Could you output, word for word, only the lines from the line with "About (768, 46)" to the end of the entries, including both ends? Omit the pictures.

[Opening Exercise material section]

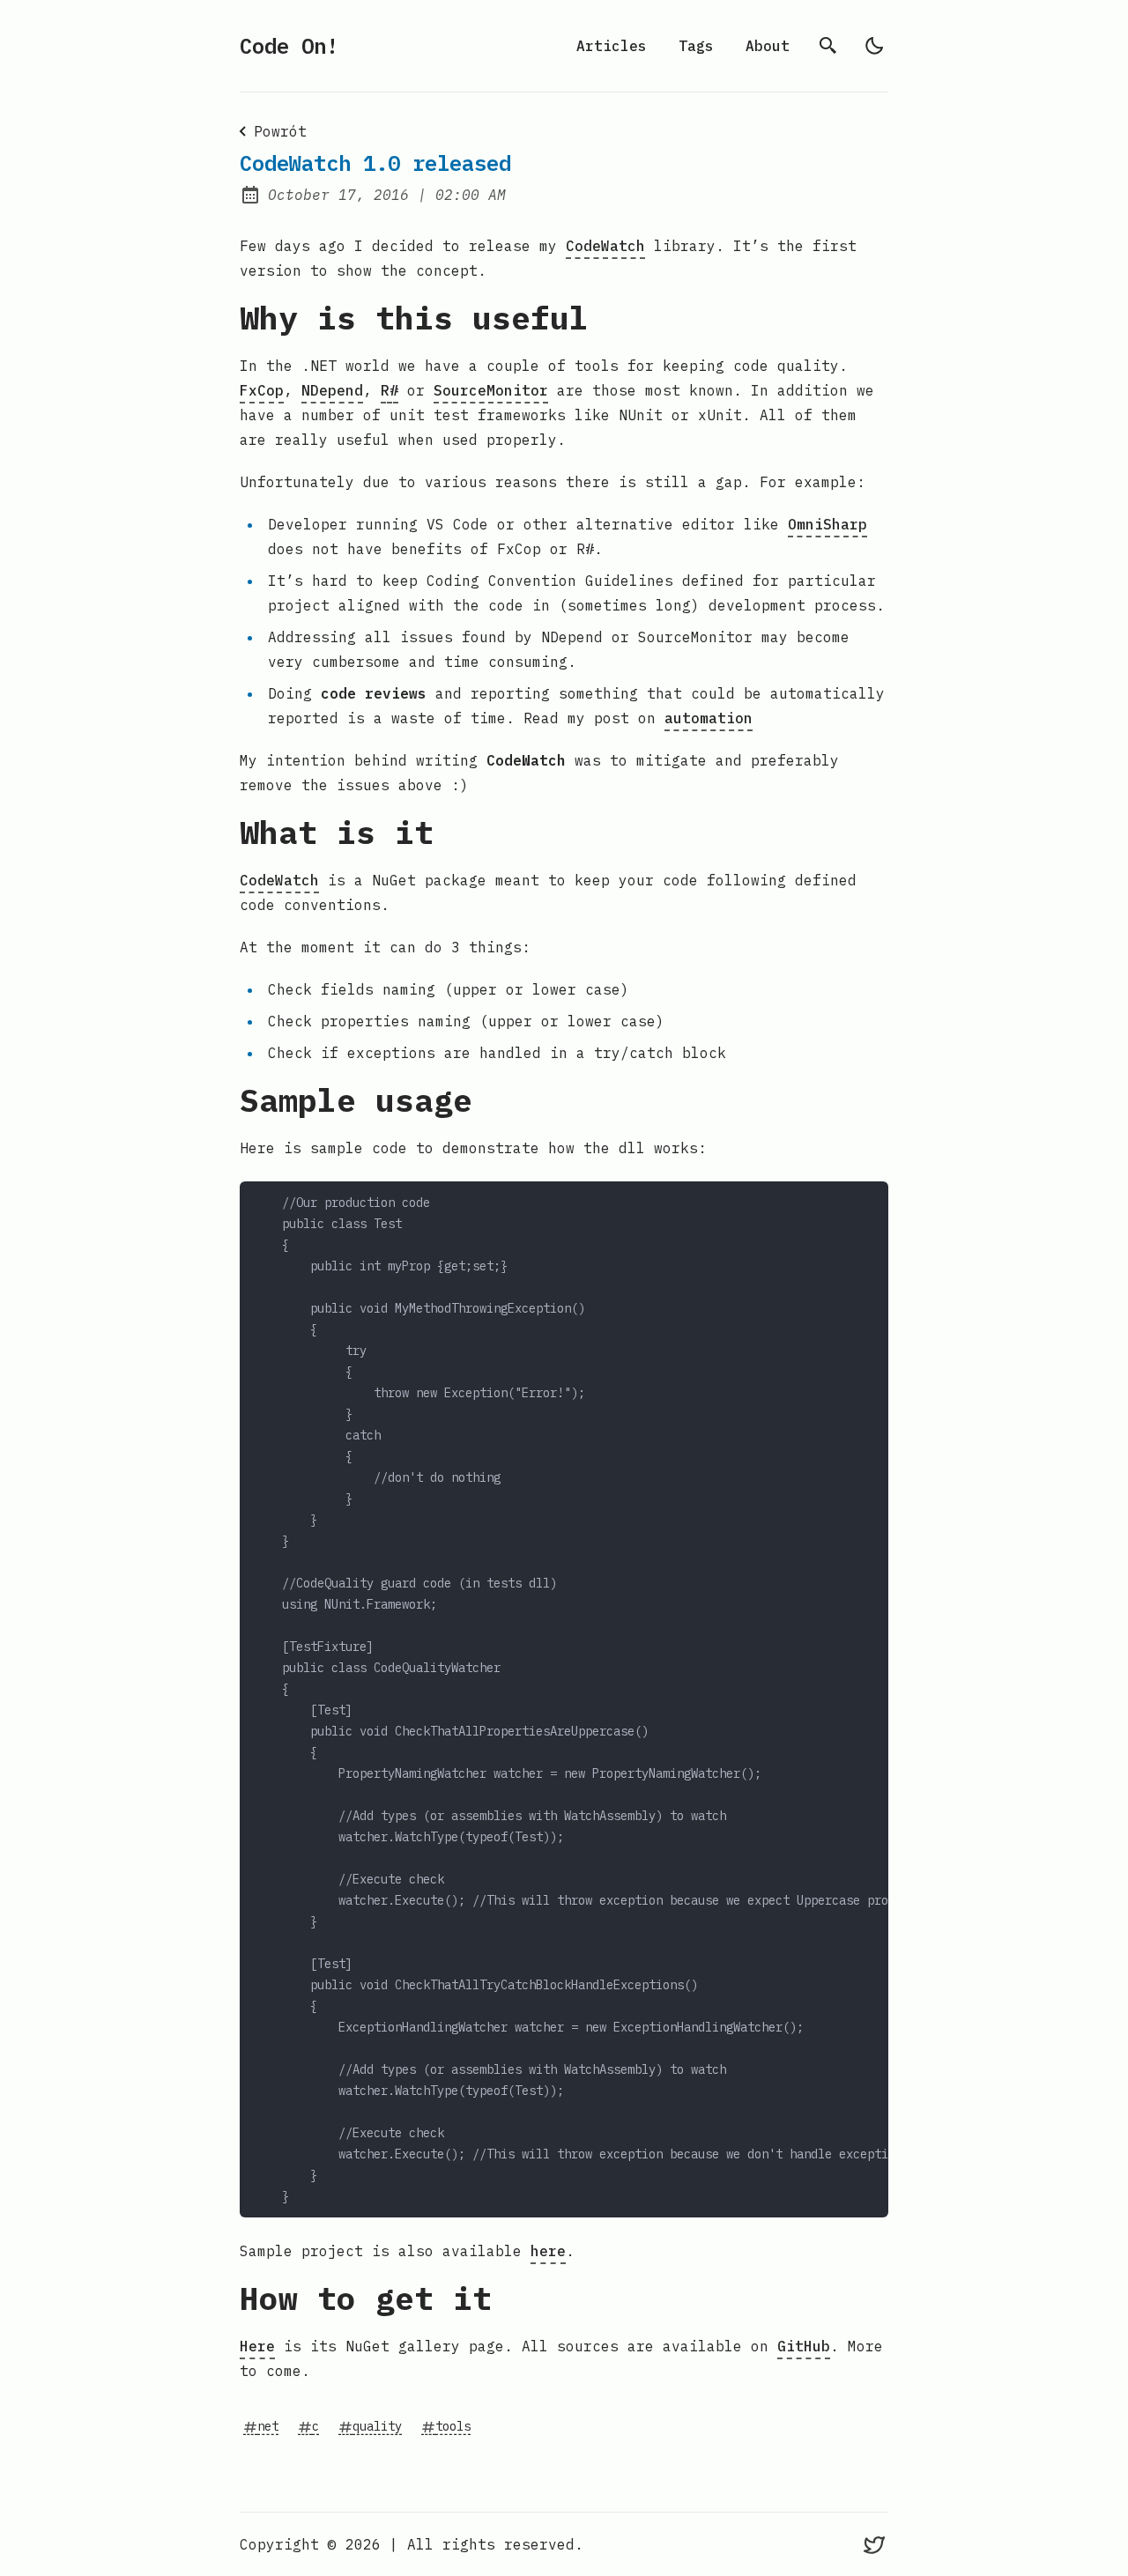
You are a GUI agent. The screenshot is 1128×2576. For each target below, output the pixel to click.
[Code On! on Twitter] (874, 2544)
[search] (828, 46)
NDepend (332, 390)
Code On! (289, 46)
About (768, 46)
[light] (874, 46)
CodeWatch (605, 246)
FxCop (262, 390)
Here (257, 2346)
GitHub (803, 2346)
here (548, 2251)
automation (708, 718)
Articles (611, 46)
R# (389, 390)
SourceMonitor (491, 390)
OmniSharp (827, 524)
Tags (696, 46)
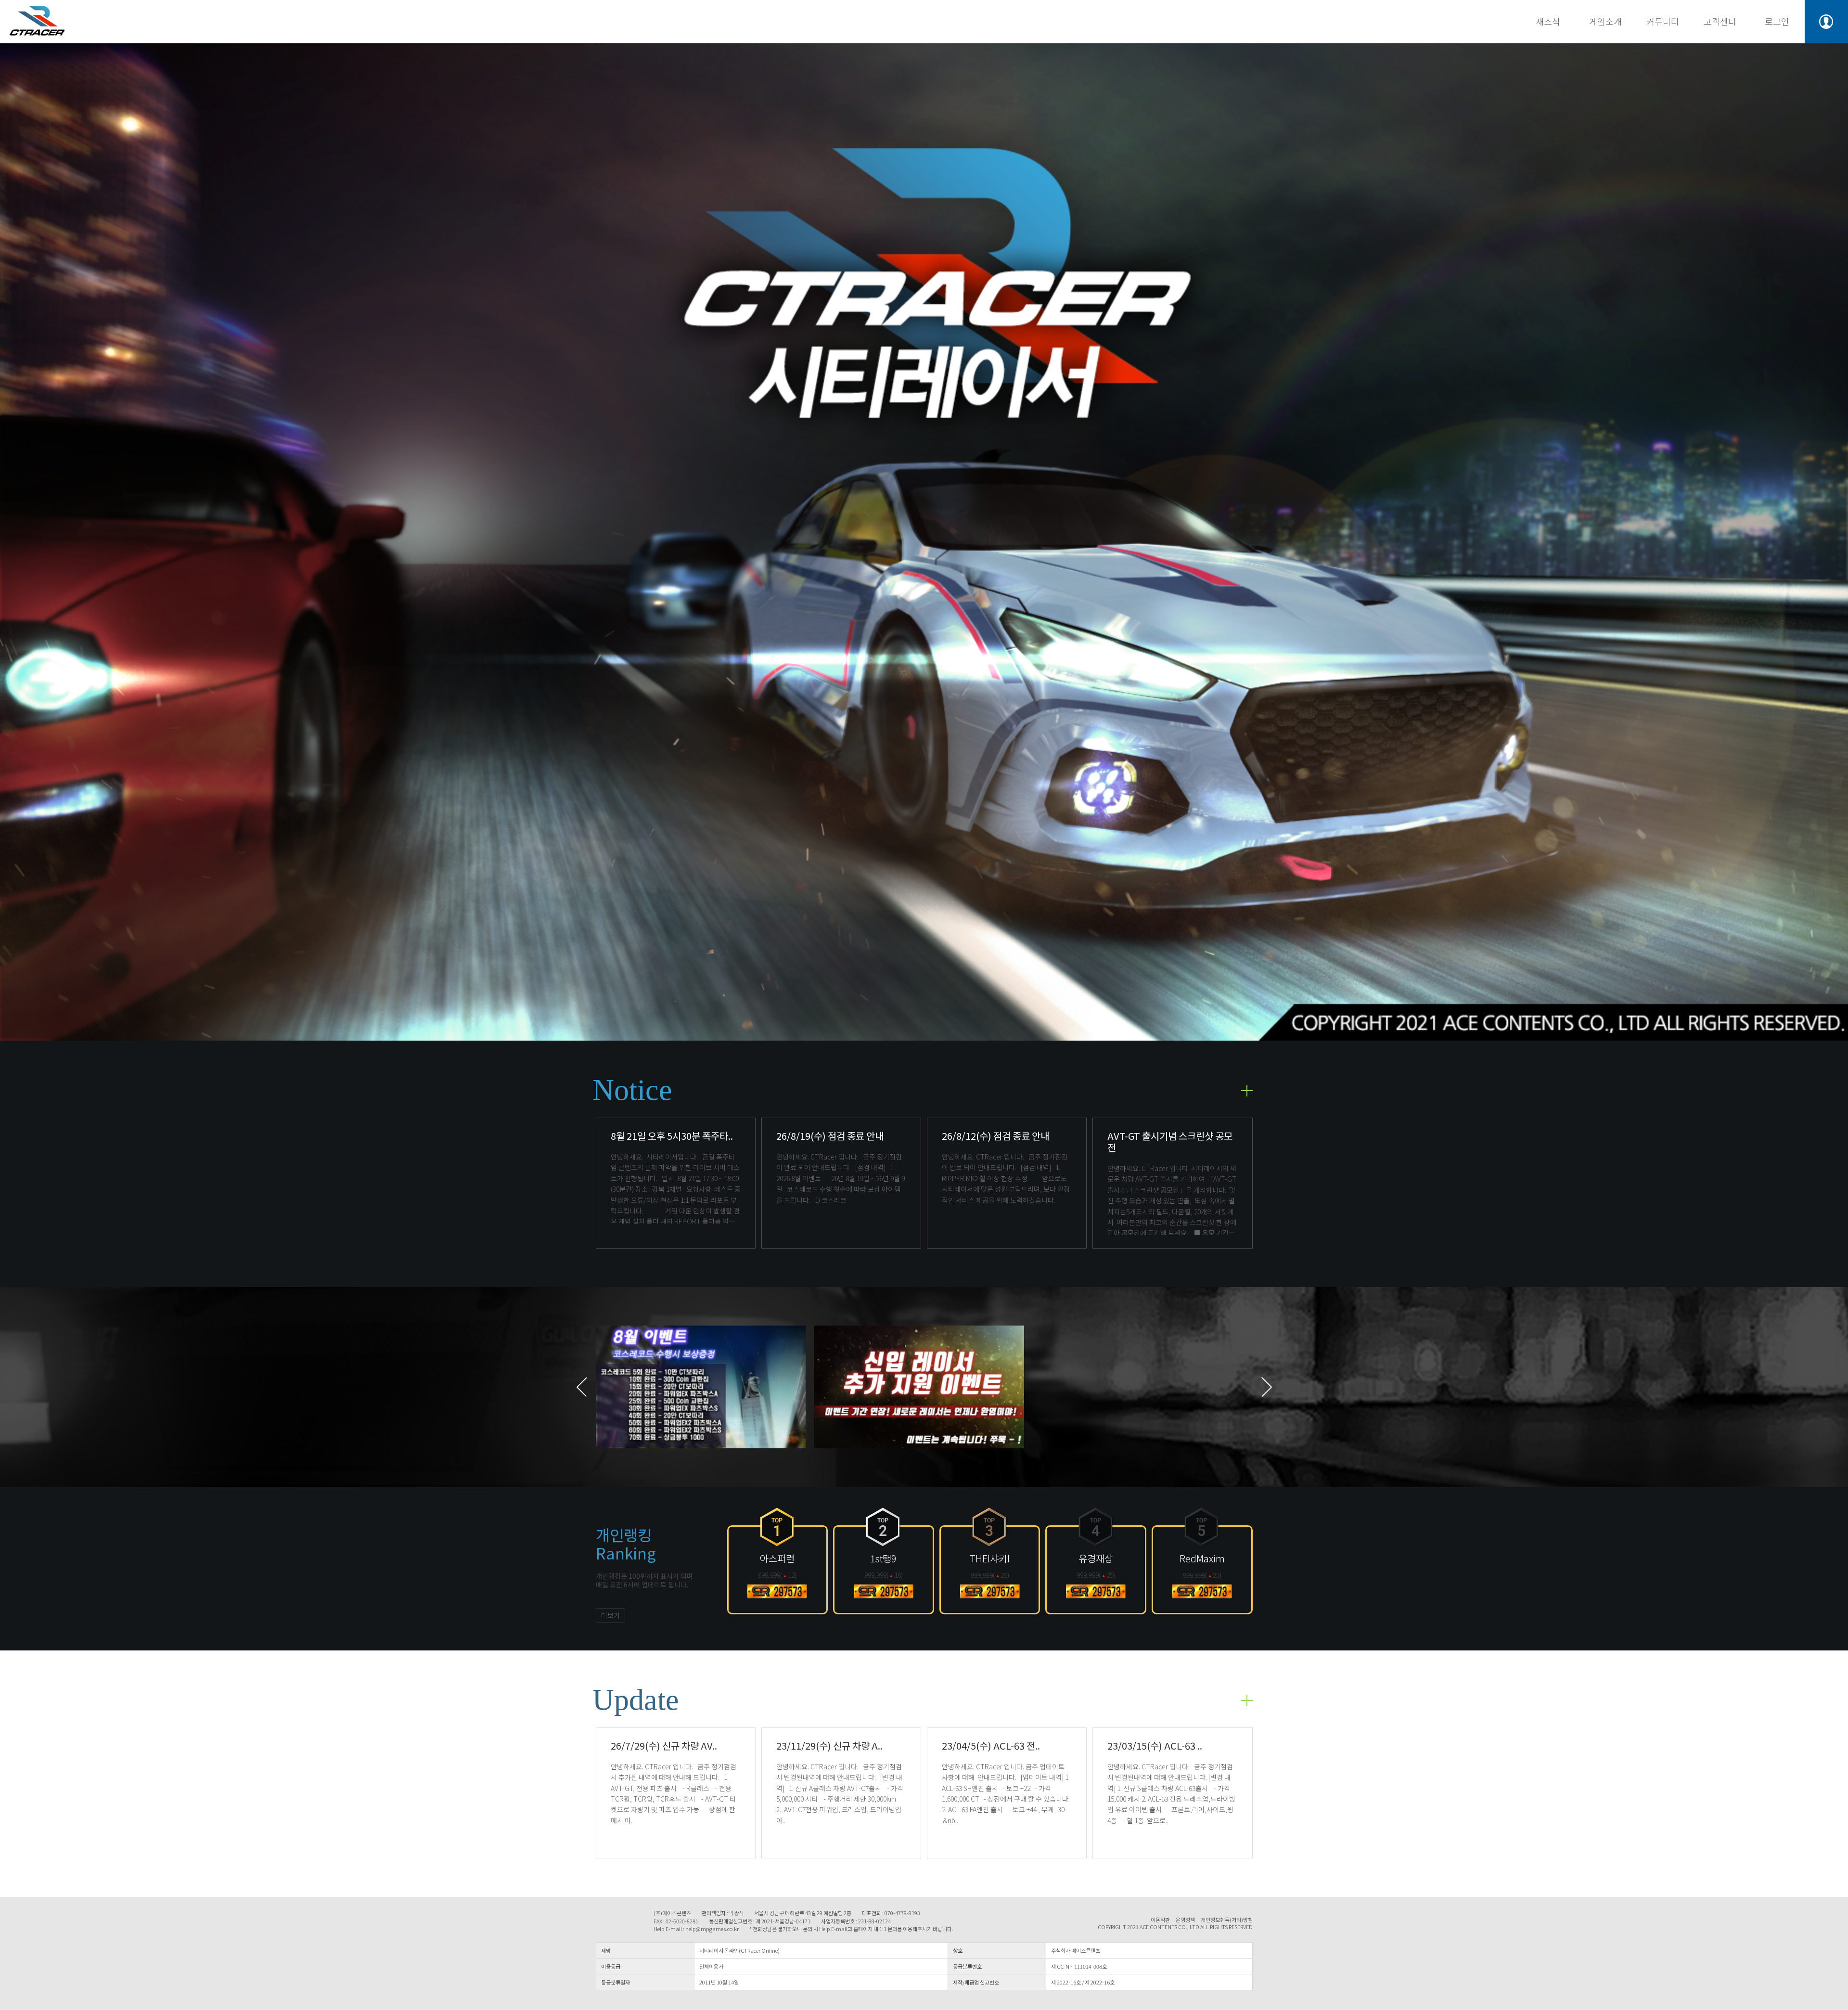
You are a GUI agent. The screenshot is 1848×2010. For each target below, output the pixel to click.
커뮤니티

[Closing Exercise material section]

→ Task solution
About (768, 46)
[light] (874, 46)
CodeWatch (605, 246)
FxCop (262, 390)
Here (257, 2346)
GitHub (803, 2346)
here (548, 2251)
automation (708, 718)
Articles (611, 46)
R# (389, 390)
SourceMonitor (491, 390)
OmniSharp (827, 524)
Tags (696, 46)
You are a GUI agent. The screenshot is 1848×2010. For each target below, output the pixel to click.
커뮤니티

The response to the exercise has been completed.